The first line of the input contains integers n, m and k (1 ≤ n, m ≤ 100 000, 0 ≤ k ≤ 1 000 000) —
the length of the array, the number of queries and Bob's favorite number respectively.

The second line contains n integers ai (0 ≤ ai ≤ 1 000 000) —
Bob's array.

Then m lines follow. The i-th
line contains integers li and ri (1 ≤ li ≤ ri ≤ n) —
the parameters of the i-th query.

Output

Print m lines, answer the queries in the order they appear in the input.

Examples

input

6 2 3
1 2 1 1 0 3
1 6
3 5

output

7
0

input

5 3 1
1 1 1 1 1
1 5
2 4
1 3

output

9
4
4

Note

In the first sample the suitable pairs of i and j for
the first query are: (1, 2),
(1, 4), (1, 5),
(2, 3), (3, 6),
(5, 6), (6, 6).
Not a single of these pairs is suitable for the second query.

In the second sample xor equals 1 for all subarrays of an odd length.

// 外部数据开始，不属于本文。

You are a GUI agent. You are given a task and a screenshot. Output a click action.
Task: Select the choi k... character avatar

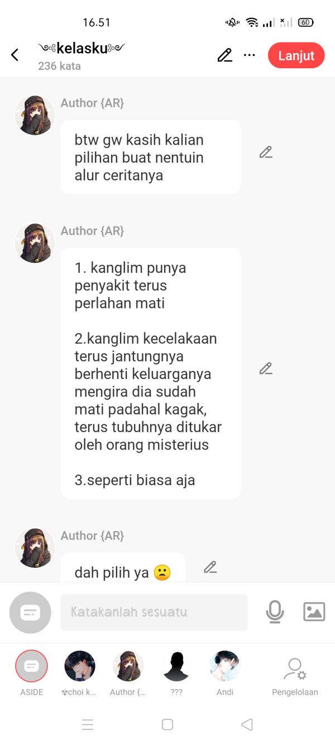(x=79, y=673)
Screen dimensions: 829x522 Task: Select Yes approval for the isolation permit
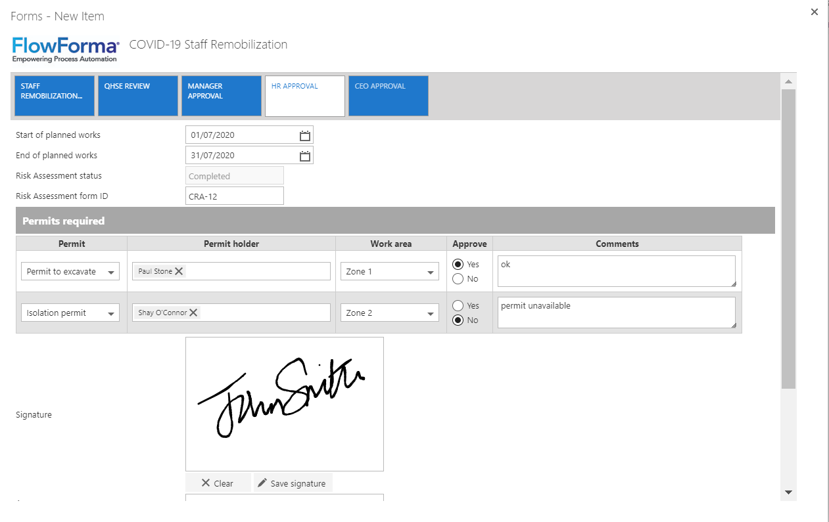point(458,305)
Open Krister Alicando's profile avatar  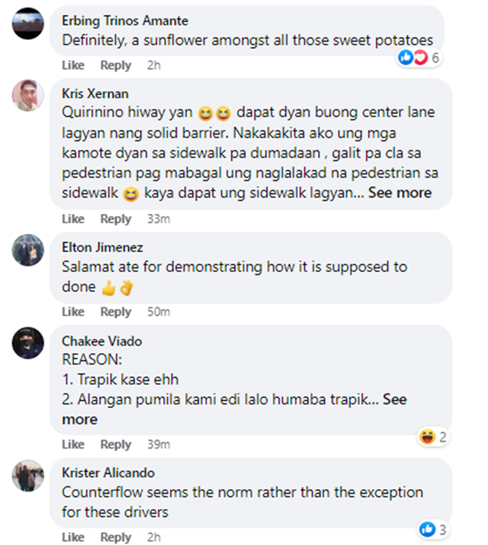[x=28, y=476]
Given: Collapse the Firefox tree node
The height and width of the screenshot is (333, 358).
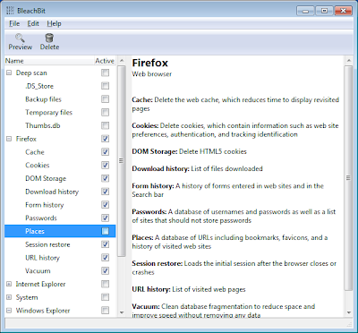Looking at the screenshot, I should 9,139.
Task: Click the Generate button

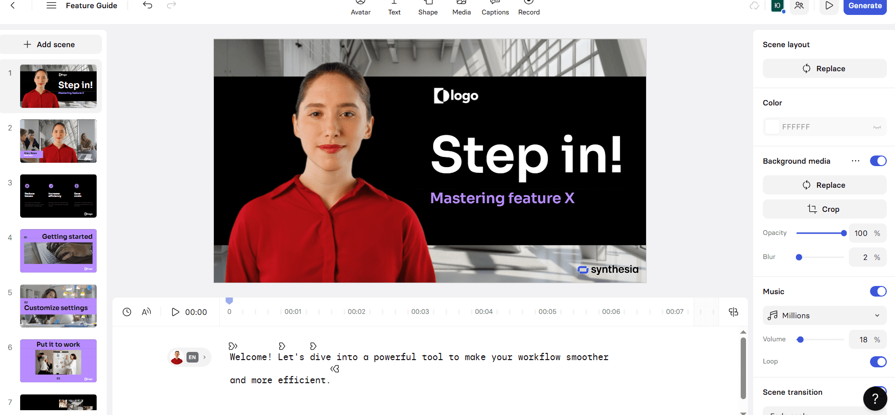Action: tap(865, 6)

题目链接：http://codeforces.com/problemset/problem/617/E

题目大意：求给定区间的子区间异或和等于k的子区间个数

题目分析：对于l到r的异或和根据异或的性质可以通过sum[l - 1] ^ sum[r]得到，sum是前缀异或和，预处理完前缀先把左区间减1方便后面的运算，题目的运算满足在知道[l,r]的条件下可以O(1)得到[l-1, r]，[l+1, r]，[l, r-1]，[l, r+1]，因此可以用莫队算法，一种分块优化的思想，先记录要查询的区间然后排序，这样每次只需要控制两端端点的移动即可更新答案，因为已经排过序，所以端点移动的次数比无序时大大减少，时间复杂为O(n * sqrt(n))，不做证明，再回到这题，根据异或性质sum[l
- 1] ^ sum[r] == k ==> sum[r] ^ k = sum[l - 1]，我们可以用一个cnt动态记录sum[l - 1]出现的次数即可

#include <cstdio>
#include <cstring>
#include <algorithm>
#include <cmath>
#define ll long long
using namespace std;
int const MAXN = 100005;
int const MAXM = 10000005;
int const CON = sqrt(MAXN);
ll sum[MAXN], a[MAXN], ans[MAXN], num;
ll cnt[MAXM];
int n, m, k;

struct DATA
{
int l, r, id;
}d[MAXN];

bool cmp(DATA a, DATA b)
{
if(a.l / CON == b.l / CON)
return a.r / CON < b.r / CON;
return a.l / CON < b.l / CON;
}

void Add(int x) //加的时候先看其之前出现了多少个sum[l - 1]，再更新当前点
{
num += cnt[x ^ k];
cnt[x] ++;
}

void Sub(int x) //减的时候先去掉该点再看其之前sum[l - 1]出现的次数，和加时对应
{
cnt[x] --;
num -= cnt[x ^ k];
}

int main()
{
scanf("%d %d %d", &n, &m, &k);
for(int i = 1; i <= n; i++)
{
scanf("%I64d", &a[i]);
sum[i] = sum[i - 1] ^ a[i];
}
for(int i = 0; i < m; i++)
{
scanf("%d %d", &d[i].l, &d[i].r);
d[i].id = i;
d[i].l -= 1;
}
sort(d, d + m, cmp);
int l = 0, r = 0;
num = 0;
cnt[0] = 1;
for(int i = 0; i < m; i++)
{
while(l < d[i].l)
Sub(sum[l ++]);
while(l > d[i].l)
Add(sum[-- l]); //考虑到边界，左端点始终更新前一个
while(r < d[i].r)
Add(sum[++ r]); //右端点始终更新后一个
while(r > d[i].r)
Sub(sum[r --]);
ans[d[i].id] = num;
}
for(int i = 0; i < m; i++)
printf("%I64d\n", ans[i]);
}